Honestly I have no idea why @btime is designed that way, it’s a source of a lot of confusion especially because the unorthodox usage of $ in a macro call isn’t even a guarantee of preventing the benchmark from compiling the method call away. Just seems better if none of the arguments are ever assumed constant and we can elect to write our own temporary methods with constant arguments. I’m guessing it’s actually some difficult design problem involving the benchmark loop being run at global scope rather than the macro call scope.

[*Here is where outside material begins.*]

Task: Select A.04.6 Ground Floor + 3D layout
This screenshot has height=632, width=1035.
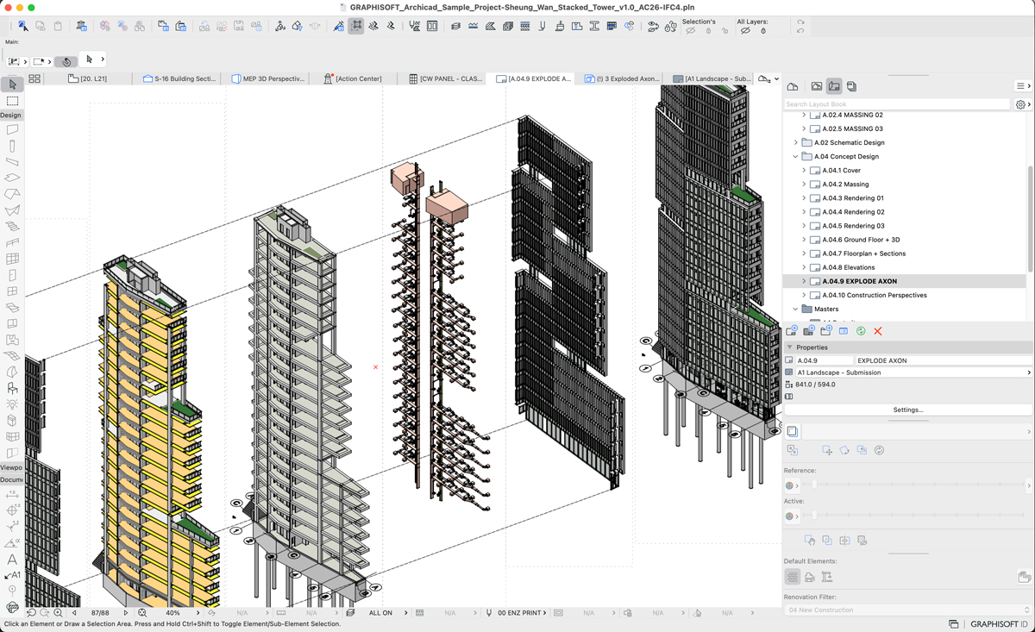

On Julia v1.7.3 + BenchmarkTools v1.3.1, the @btime $a + $b example is no longer sub-nanosecond:

julia> a = 1; b = 2
julia> @btime 1 + 2 # constant folded call
  0.035 ns (0 allocations: 0 bytes)
julia> @btime $1 + $2 # interpolate values
  1.509 ns (0 allocations: 0 bytes)
julia> @btime $a + $b # interpolate values via global variables
  1.509 ns (0 allocations: 0 bytes)
julia> @btime $(Ref(a))[] + $(Ref(b))[] # documented Ref trick
  1.508 ns (0 allocations: 0 bytes)
julia> @btime a + b # use global variables
  18.460 ns (0 allocations: 0 bytes)

One important thing to realize is that in every language, you should be highly suspicious of any benchmark that reports less than a microsecond or so. Once you get below that level of timing, things like calling convention and inlining start to matter a lot which can vary depending on how the function is called.


If I understand what you are saying, then the situation is something like this?

Case 1: No Interpolation

x = 1234
@btime f(x)

translates roughly to

x = 1234
@time call(f, x)   # f(::Int) called with 1234

Case 2: Interpolation

x = 1234
@btime f($x)

translates roughly to

@time call(f, 1234)    # f(::Int) called with 1234

Case 3: Literal

x =1234
@btime f(1234)

translates roughly to

temp() = f(1234)      # f(1234) compiled to a constant
@time call(temp)     # the constant is returned

(end cases)

It is not obvious to me why the 3rd case would be handled differently than the first two, but that would explain what I am seeing. Evidently this is much more complicated than I had supposed – I had supposed that everything was more like case 3, with interpolation causing variables appearing in temp() to be replaced by their values.

I explained case 3 earlier, and I can also explain case 1 is benchmarking something like temp() = f(x). Because x is a non-const global variable that can’t be assumed constant, the method f is evaluated in the runtime loop. However, x's type is uninferrable too, so you’re also benchmarking the runtime dispatch of f. I amended the a+b example in my earlier comment to show how much time that adds. I suppose it is a fair benchmark if your function call must be runtime dispatched in practice, but it’s more often the case that people wrote their function call to be dispatched at compile-time.

I can’t exactly explain how case 2 works, @btime does some macro trickery to make $ in source code benchmark a function call without runtime dispatch. It’s called “interpolation” but $-interpolation typically does not work in source code, only String literals (" ", """ """) or quoted Expr (:( ), quote end). @eval enables $ in source code with a simpler trick: wrapping the source code in a quote block before it’s put in a Core.eval call expression.